Extract all of the entries and give them again, word for word.

[Collected data]

=== Section Start ===

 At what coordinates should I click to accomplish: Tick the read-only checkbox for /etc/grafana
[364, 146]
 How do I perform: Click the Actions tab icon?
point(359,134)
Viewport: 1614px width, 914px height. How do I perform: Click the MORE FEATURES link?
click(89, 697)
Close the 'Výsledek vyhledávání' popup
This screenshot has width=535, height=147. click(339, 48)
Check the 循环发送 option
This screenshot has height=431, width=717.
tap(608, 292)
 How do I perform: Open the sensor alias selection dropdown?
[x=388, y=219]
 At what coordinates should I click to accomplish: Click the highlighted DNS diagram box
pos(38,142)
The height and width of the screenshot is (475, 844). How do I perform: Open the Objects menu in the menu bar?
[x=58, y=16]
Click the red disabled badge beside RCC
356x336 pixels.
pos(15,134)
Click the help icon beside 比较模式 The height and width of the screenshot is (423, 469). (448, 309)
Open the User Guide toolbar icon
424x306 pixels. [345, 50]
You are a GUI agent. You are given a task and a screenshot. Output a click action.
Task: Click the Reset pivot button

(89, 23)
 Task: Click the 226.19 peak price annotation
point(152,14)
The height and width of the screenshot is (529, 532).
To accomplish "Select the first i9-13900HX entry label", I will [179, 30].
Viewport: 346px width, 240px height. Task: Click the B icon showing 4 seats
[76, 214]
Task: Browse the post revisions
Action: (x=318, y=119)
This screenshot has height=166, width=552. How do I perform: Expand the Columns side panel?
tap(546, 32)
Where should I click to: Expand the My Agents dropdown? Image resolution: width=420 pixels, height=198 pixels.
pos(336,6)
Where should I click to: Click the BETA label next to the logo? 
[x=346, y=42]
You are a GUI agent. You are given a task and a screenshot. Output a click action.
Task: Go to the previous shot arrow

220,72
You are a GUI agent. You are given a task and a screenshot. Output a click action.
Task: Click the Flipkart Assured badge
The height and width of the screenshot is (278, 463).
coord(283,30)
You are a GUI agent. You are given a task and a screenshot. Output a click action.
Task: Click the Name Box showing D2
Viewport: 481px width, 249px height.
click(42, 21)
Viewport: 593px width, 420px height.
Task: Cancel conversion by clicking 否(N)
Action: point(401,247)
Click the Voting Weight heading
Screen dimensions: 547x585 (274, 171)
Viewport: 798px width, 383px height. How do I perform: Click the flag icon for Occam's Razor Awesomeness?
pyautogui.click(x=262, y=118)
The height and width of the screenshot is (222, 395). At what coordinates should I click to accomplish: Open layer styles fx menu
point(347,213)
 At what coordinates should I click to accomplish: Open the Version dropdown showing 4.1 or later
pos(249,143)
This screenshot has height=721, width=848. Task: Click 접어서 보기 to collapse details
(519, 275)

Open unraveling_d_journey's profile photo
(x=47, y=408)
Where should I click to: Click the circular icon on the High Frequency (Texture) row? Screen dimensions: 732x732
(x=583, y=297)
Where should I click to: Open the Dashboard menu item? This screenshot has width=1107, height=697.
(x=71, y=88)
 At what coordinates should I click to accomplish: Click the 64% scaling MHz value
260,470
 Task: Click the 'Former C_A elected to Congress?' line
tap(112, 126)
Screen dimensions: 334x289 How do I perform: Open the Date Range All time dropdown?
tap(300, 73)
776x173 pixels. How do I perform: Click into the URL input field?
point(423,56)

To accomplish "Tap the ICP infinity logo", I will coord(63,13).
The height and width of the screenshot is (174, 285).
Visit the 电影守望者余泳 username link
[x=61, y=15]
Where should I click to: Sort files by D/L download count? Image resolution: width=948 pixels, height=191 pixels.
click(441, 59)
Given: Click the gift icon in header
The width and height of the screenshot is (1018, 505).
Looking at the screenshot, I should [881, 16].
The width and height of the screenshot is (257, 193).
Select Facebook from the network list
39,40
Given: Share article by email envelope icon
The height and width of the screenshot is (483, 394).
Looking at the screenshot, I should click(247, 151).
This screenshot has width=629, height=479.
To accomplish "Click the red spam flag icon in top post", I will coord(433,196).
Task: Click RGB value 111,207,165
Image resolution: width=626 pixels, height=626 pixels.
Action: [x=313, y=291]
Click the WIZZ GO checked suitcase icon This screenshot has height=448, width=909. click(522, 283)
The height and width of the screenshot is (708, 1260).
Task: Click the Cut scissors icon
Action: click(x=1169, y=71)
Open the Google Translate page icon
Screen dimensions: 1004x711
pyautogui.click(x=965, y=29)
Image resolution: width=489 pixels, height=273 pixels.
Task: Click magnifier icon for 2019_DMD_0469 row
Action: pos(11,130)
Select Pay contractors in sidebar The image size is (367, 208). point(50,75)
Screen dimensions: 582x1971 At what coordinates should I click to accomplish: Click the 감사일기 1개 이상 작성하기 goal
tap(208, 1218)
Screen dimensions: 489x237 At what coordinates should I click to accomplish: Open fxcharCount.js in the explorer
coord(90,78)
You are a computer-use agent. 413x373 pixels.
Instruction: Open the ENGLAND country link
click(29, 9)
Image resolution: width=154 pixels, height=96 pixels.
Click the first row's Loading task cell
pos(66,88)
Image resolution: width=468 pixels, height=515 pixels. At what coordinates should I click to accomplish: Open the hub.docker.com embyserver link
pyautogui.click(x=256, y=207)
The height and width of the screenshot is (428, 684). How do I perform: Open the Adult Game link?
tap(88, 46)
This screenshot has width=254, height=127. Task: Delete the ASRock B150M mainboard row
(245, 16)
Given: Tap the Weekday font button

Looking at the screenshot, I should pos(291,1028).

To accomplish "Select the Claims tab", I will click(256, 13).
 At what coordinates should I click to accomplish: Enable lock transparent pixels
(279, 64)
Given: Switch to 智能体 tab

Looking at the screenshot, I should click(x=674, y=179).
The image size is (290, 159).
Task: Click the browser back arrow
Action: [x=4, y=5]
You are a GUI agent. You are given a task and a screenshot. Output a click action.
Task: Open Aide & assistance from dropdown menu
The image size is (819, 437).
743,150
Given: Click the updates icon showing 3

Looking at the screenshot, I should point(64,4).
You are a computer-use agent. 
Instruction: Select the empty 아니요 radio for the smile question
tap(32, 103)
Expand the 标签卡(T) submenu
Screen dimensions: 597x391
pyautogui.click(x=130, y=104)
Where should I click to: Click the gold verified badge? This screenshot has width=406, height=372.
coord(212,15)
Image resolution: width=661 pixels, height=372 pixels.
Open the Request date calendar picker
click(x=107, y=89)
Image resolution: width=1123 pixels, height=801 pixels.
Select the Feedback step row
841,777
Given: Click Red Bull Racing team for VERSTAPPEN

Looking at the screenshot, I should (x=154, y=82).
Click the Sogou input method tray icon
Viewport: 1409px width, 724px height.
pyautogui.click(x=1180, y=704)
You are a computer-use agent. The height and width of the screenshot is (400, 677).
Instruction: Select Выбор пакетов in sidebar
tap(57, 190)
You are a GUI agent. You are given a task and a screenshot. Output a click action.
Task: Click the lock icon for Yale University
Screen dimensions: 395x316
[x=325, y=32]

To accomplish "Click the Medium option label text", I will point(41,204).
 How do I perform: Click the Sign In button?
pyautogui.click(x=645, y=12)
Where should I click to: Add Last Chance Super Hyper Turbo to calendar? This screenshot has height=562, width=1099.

=== Section End ===

[Response below]
 At what coordinates should I click to accomplish: Tick the read-only checkbox for /etc/grafana
[364, 146]
 How do I perform: Click the Actions tab icon?
point(359,134)
Viewport: 1614px width, 914px height. How do I perform: Click the MORE FEATURES link?
click(89, 697)
Close the 'Výsledek vyhledávání' popup
This screenshot has width=535, height=147. click(339, 48)
Check the 循环发送 option
This screenshot has height=431, width=717.
tap(608, 292)
 How do I perform: Open the sensor alias selection dropdown?
[x=388, y=219]
 At what coordinates should I click to accomplish: Click the highlighted DNS diagram box
pos(38,142)
The height and width of the screenshot is (475, 844). How do I perform: Open the Objects menu in the menu bar?
[x=58, y=16]
Click the red disabled badge beside RCC
356x336 pixels.
pos(15,134)
Click the help icon beside 比较模式 The height and width of the screenshot is (423, 469). (448, 309)
Open the User Guide toolbar icon
424x306 pixels. [345, 50]
You are a GUI agent. You are given a task and a screenshot. Output a click action.
Task: Click the Reset pivot button

(89, 23)
 Task: Click the 226.19 peak price annotation
point(152,14)
The height and width of the screenshot is (529, 532).
To accomplish "Select the first i9-13900HX entry label", I will [179, 30].
Viewport: 346px width, 240px height. Task: Click the B icon showing 4 seats
[76, 214]
Task: Browse the post revisions
Action: (x=318, y=119)
This screenshot has height=166, width=552. How do I perform: Expand the Columns side panel?
tap(546, 32)
Where should I click to: Expand the My Agents dropdown? Image resolution: width=420 pixels, height=198 pixels.
pos(336,6)
Where should I click to: Click the BETA label next to the logo? 
[x=346, y=42]
You are a GUI agent. You are given a task and a screenshot. Output a click action.
Task: Go to the previous shot arrow

220,72
You are a GUI agent. You are given a task and a screenshot. Output a click action.
Task: Click the Flipkart Assured badge
The height and width of the screenshot is (278, 463).
coord(283,30)
You are a GUI agent. You are given a task and a screenshot. Output a click action.
Task: Click the Name Box showing D2
Viewport: 481px width, 249px height.
click(42, 21)
Viewport: 593px width, 420px height.
Task: Cancel conversion by clicking 否(N)
Action: point(401,247)
Click the Voting Weight heading
Screen dimensions: 547x585 (274, 171)
Viewport: 798px width, 383px height. How do I perform: Click the flag icon for Occam's Razor Awesomeness?
pyautogui.click(x=262, y=118)
The height and width of the screenshot is (222, 395). At what coordinates should I click to accomplish: Open layer styles fx menu
point(347,213)
 At what coordinates should I click to accomplish: Open the Version dropdown showing 4.1 or later
pos(249,143)
This screenshot has height=721, width=848. Task: Click 접어서 보기 to collapse details
(519, 275)

Open unraveling_d_journey's profile photo
(x=47, y=408)
Where should I click to: Click the circular icon on the High Frequency (Texture) row? Screen dimensions: 732x732
(x=583, y=297)
Where should I click to: Open the Dashboard menu item? This screenshot has width=1107, height=697.
(x=71, y=88)
 At what coordinates should I click to accomplish: Click the 64% scaling MHz value
260,470
 Task: Click the 'Former C_A elected to Congress?' line
tap(112, 126)
Screen dimensions: 334x289 How do I perform: Open the Date Range All time dropdown?
tap(300, 73)
776x173 pixels. How do I perform: Click into the URL input field?
point(423,56)

To accomplish "Tap the ICP infinity logo", I will coord(63,13).
The height and width of the screenshot is (174, 285).
Visit the 电影守望者余泳 username link
[x=61, y=15]
Where should I click to: Sort files by D/L download count? Image resolution: width=948 pixels, height=191 pixels.
click(441, 59)
Given: Click the gift icon in header
The width and height of the screenshot is (1018, 505).
Looking at the screenshot, I should [881, 16].
The width and height of the screenshot is (257, 193).
Select Facebook from the network list
39,40
Given: Share article by email envelope icon
The height and width of the screenshot is (483, 394).
Looking at the screenshot, I should click(247, 151).
This screenshot has width=629, height=479.
To accomplish "Click the red spam flag icon in top post", I will coord(433,196).
Task: Click RGB value 111,207,165
Image resolution: width=626 pixels, height=626 pixels.
Action: [x=313, y=291]
Click the WIZZ GO checked suitcase icon This screenshot has height=448, width=909. click(522, 283)
The height and width of the screenshot is (708, 1260).
Task: Click the Cut scissors icon
Action: click(x=1169, y=71)
Open the Google Translate page icon
Screen dimensions: 1004x711
pyautogui.click(x=965, y=29)
Image resolution: width=489 pixels, height=273 pixels.
Task: Click magnifier icon for 2019_DMD_0469 row
Action: pos(11,130)
Select Pay contractors in sidebar The image size is (367, 208). point(50,75)
Screen dimensions: 582x1971 At what coordinates should I click to accomplish: Click the 감사일기 1개 이상 작성하기 goal
tap(208, 1218)
Screen dimensions: 489x237 At what coordinates should I click to accomplish: Open fxcharCount.js in the explorer
coord(90,78)
You are a computer-use agent. 413x373 pixels.
Instruction: Open the ENGLAND country link
click(29, 9)
Image resolution: width=154 pixels, height=96 pixels.
Click the first row's Loading task cell
pos(66,88)
Image resolution: width=468 pixels, height=515 pixels. At what coordinates should I click to accomplish: Open the hub.docker.com embyserver link
pyautogui.click(x=256, y=207)
The height and width of the screenshot is (428, 684). How do I perform: Open the Adult Game link?
tap(88, 46)
This screenshot has width=254, height=127. Task: Delete the ASRock B150M mainboard row
(245, 16)
Given: Tap the Weekday font button

Looking at the screenshot, I should pos(291,1028).

To accomplish "Select the Claims tab", I will click(256, 13).
 At what coordinates should I click to accomplish: Enable lock transparent pixels
(279, 64)
Given: Switch to 智能体 tab

Looking at the screenshot, I should click(x=674, y=179).
The image size is (290, 159).
Task: Click the browser back arrow
Action: [x=4, y=5]
You are a GUI agent. You are given a task and a screenshot. Output a click action.
Task: Open Aide & assistance from dropdown menu
The image size is (819, 437).
743,150
Given: Click the updates icon showing 3

Looking at the screenshot, I should point(64,4).
You are a computer-use agent. 
Instruction: Select the empty 아니요 radio for the smile question
tap(32, 103)
Expand the 标签卡(T) submenu
Screen dimensions: 597x391
pyautogui.click(x=130, y=104)
Where should I click to: Click the gold verified badge? This screenshot has width=406, height=372.
coord(212,15)
Image resolution: width=661 pixels, height=372 pixels.
Open the Request date calendar picker
click(x=107, y=89)
Image resolution: width=1123 pixels, height=801 pixels.
Select the Feedback step row
841,777
Given: Click Red Bull Racing team for VERSTAPPEN

Looking at the screenshot, I should (x=154, y=82).
Click the Sogou input method tray icon
Viewport: 1409px width, 724px height.
pyautogui.click(x=1180, y=704)
You are a computer-use agent. The height and width of the screenshot is (400, 677).
Instruction: Select Выбор пакетов in sidebar
tap(57, 190)
You are a GUI agent. You are given a task and a screenshot. Output a click action.
Task: Click the lock icon for Yale University
Screen dimensions: 395x316
[x=325, y=32]

To accomplish "Click the Medium option label text", I will point(41,204).
 How do I perform: Click the Sign In button?
pyautogui.click(x=645, y=12)
Where should I click to: Add Last Chance Super Hyper Turbo to calendar? This screenshot has height=562, width=1099.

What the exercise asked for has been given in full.